Data excerpts
-- Opening Marker --
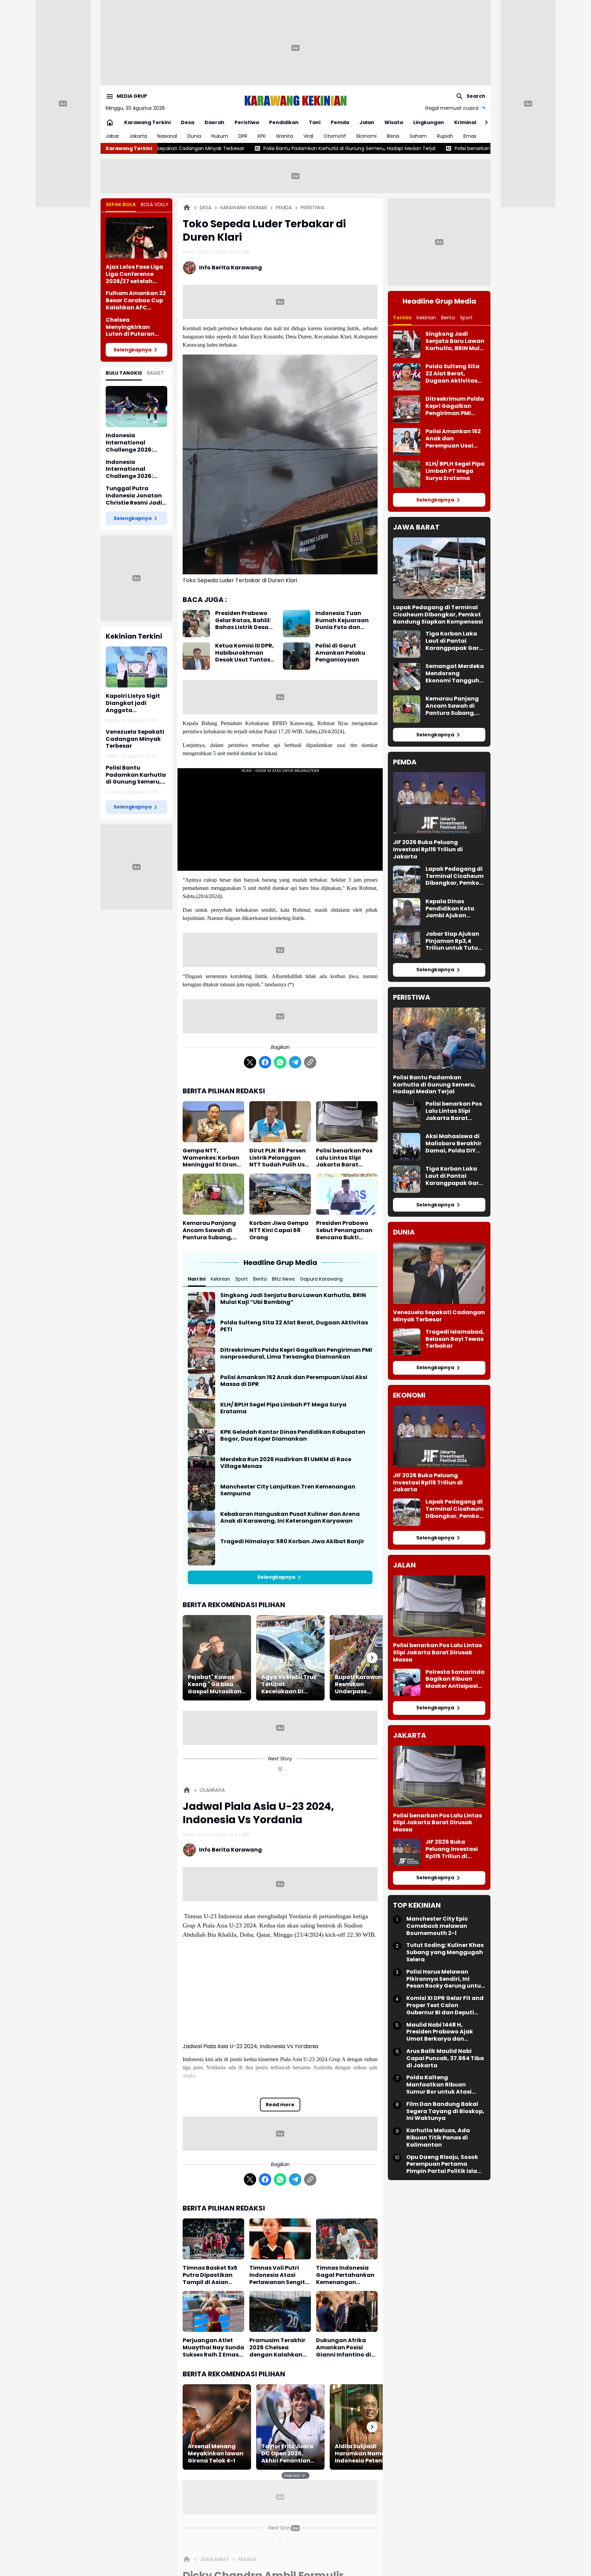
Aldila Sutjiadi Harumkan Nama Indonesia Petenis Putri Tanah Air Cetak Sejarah (361, 2453)
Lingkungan (428, 122)
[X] (250, 1062)
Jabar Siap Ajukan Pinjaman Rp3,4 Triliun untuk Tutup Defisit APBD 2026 (453, 941)
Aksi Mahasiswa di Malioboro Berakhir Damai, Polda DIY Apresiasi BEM (453, 1143)
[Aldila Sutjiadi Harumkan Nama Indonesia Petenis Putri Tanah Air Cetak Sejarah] (364, 2427)
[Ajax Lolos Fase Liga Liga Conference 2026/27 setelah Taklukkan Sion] (136, 237)
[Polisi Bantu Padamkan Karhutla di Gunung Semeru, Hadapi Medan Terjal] (439, 1038)
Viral (308, 136)
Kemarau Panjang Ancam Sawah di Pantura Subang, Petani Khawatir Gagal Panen (209, 1230)
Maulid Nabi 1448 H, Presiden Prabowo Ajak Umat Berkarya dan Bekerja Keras (439, 2032)
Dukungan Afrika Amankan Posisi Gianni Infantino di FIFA (343, 2347)
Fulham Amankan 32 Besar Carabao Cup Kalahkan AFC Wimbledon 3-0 (136, 300)
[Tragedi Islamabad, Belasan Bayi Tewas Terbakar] (406, 1342)
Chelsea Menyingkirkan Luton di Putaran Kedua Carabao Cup (136, 327)
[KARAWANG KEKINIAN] (295, 100)
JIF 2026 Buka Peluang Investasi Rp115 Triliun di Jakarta (428, 849)
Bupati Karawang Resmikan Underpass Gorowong (361, 1684)
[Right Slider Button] (483, 122)
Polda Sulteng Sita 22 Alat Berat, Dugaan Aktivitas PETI (294, 1326)
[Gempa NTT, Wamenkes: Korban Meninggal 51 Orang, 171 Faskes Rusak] (213, 1121)
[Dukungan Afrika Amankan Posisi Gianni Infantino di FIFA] (347, 2311)
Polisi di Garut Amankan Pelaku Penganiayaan (340, 653)
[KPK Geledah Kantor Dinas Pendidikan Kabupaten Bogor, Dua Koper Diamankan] (201, 1442)
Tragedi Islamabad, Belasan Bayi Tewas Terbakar (454, 1339)
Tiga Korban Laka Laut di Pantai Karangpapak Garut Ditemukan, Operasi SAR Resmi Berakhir (455, 641)
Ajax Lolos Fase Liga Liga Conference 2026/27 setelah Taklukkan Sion (134, 274)
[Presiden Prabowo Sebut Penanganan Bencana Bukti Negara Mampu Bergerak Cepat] (347, 1194)
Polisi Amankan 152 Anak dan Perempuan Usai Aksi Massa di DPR (293, 1381)
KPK (262, 136)
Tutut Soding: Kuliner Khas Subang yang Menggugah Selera (445, 1952)
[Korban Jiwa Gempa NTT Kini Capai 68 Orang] (280, 1194)
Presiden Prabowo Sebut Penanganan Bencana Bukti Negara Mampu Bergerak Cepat (344, 1230)
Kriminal (465, 122)
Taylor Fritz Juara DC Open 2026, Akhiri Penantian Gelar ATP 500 (287, 2453)
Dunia (194, 136)
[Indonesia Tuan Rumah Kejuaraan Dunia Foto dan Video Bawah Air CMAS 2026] (296, 623)
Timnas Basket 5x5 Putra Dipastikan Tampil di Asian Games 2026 (210, 2275)
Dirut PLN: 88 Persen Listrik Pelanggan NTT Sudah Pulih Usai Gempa (280, 1158)
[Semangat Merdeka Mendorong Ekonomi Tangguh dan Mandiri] (406, 676)
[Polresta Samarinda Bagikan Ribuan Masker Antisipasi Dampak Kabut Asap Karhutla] (406, 1682)
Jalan (366, 122)
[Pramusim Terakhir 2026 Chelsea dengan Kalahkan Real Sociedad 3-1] (280, 2311)
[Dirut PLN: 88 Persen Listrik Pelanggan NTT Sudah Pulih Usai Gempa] (280, 1121)
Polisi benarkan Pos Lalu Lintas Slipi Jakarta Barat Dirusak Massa (366, 148)
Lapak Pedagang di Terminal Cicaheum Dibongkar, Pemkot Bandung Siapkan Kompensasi (438, 614)
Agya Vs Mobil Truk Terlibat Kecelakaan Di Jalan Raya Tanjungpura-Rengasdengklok (289, 1684)
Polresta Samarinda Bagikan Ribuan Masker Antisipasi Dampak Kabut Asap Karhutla (455, 1679)
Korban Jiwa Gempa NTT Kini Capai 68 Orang (278, 1230)
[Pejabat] (217, 1657)
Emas (469, 136)
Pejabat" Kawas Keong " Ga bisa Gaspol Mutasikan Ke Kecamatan (214, 1684)
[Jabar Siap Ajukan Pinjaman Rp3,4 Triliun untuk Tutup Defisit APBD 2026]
-- Closing Marker --
DESCRIPTION OF THE TASK: Output every entry exactly. Pictures stay out.

FINAL ANSWER:
Aldila Sutjiadi Harumkan Nama Indonesia Petenis Putri Tanah Air Cetak Sejarah (361, 2453)
Lingkungan (428, 122)
[X] (250, 1062)
Jabar Siap Ajukan Pinjaman Rp3,4 Triliun untuk Tutup Defisit APBD 2026 (453, 941)
Aksi Mahasiswa di Malioboro Berakhir Damai, Polda DIY Apresiasi BEM (453, 1143)
[Aldila Sutjiadi Harumkan Nama Indonesia Petenis Putri Tanah Air Cetak Sejarah] (364, 2427)
[Ajax Lolos Fase Liga Liga Conference 2026/27 setelah Taklukkan Sion] (136, 237)
[Polisi Bantu Padamkan Karhutla di Gunung Semeru, Hadapi Medan Terjal] (439, 1038)
Viral (308, 136)
Kemarau Panjang Ancam Sawah di Pantura Subang, Petani Khawatir Gagal Panen (209, 1230)
Maulid Nabi 1448 H, Presiden Prabowo Ajak Umat Berkarya dan Bekerja Keras (439, 2032)
Dukungan Afrika Amankan Posisi Gianni Infantino di FIFA (343, 2347)
Fulham Amankan 32 Besar Carabao Cup Kalahkan AFC Wimbledon 3-0 (136, 300)
[Tragedi Islamabad, Belasan Bayi Tewas Terbakar] (406, 1342)
Chelsea Menyingkirkan Luton di Putaran Kedua Carabao Cup (136, 327)
[KARAWANG KEKINIAN] (295, 100)
JIF 2026 Buka Peluang Investasi Rp115 Triliun di Jakarta (428, 849)
Bupati Karawang Resmikan Underpass Gorowong (361, 1684)
[Right Slider Button] (483, 122)
Polda Sulteng Sita 22 Alat Berat, Dugaan Aktivitas PETI (294, 1326)
[Gempa NTT, Wamenkes: Korban Meninggal 51 Orang, 171 Faskes Rusak] (213, 1121)
[Dukungan Afrika Amankan Posisi Gianni Infantino di FIFA] (347, 2311)
Polisi di Garut Amankan Pelaku Penganiayaan (340, 653)
[KPK Geledah Kantor Dinas Pendidikan Kabupaten Bogor, Dua Koper Diamankan] (201, 1442)
Tragedi Islamabad, Belasan Bayi Tewas Terbakar (454, 1339)
Tiga Korban Laka Laut di Pantai Karangpapak Garut Ditemukan, Operasi SAR Resmi Berakhir (455, 641)
Ajax Lolos Fase Liga Liga Conference 2026/27 setelah Taklukkan Sion (134, 274)
[Presiden Prabowo Sebut Penanganan Bencana Bukti Negara Mampu Bergerak Cepat] (347, 1194)
Polisi Amankan 152 Anak dan Perempuan Usai Aksi Massa di DPR (293, 1381)
KPK (262, 136)
Tutut Soding: Kuliner Khas Subang yang Menggugah Selera (445, 1952)
[Korban Jiwa Gempa NTT Kini Capai 68 Orang] (280, 1194)
Presiden Prabowo Sebut Penanganan Bencana Bukti Negara Mampu Bergerak Cepat (344, 1230)
Kriminal (465, 122)
Taylor Fritz Juara DC Open 2026, Akhiri Penantian Gelar ATP 500 (287, 2453)
Dunia (194, 136)
[Indonesia Tuan Rumah Kejuaraan Dunia Foto dan Video Bawah Air CMAS 2026] (296, 623)
Timnas Basket 5x5 Putra Dipastikan Tampil di Asian Games 2026 (210, 2275)
Dirut PLN: 88 Persen Listrik Pelanggan NTT Sudah Pulih Usai Gempa (280, 1158)
[Semangat Merdeka Mendorong Ekonomi Tangguh dan Mandiri] (406, 676)
[Polresta Samarinda Bagikan Ribuan Masker Antisipasi Dampak Kabut Asap Karhutla] (406, 1682)
Jalan (366, 122)
[Pramusim Terakhir 2026 Chelsea dengan Kalahkan Real Sociedad 3-1] (280, 2311)
[Dirut PLN: 88 Persen Listrik Pelanggan NTT Sudah Pulih Usai Gempa] (280, 1121)
Polisi benarkan Pos Lalu Lintas Slipi Jakarta Barat Dirusak Massa (366, 148)
Lapak Pedagang di Terminal Cicaheum Dibongkar, Pemkot Bandung Siapkan Kompensasi (438, 614)
Agya Vs Mobil Truk Terlibat Kecelakaan Di Jalan Raya Tanjungpura-Rengasdengklok (289, 1684)
Polresta Samarinda Bagikan Ribuan Masker Antisipasi Dampak Kabut Asap Karhutla (455, 1679)
Korban Jiwa Gempa NTT Kini Capai 68 Orang (278, 1230)
[Pejabat] (217, 1657)
Emas (469, 136)
Pejabat" Kawas Keong " Ga bisa Gaspol Mutasikan Ke Kecamatan (214, 1684)
[Jabar Siap Ajukan Pinjaman Rp3,4 Triliun untuk Tutup Defisit APBD 2026]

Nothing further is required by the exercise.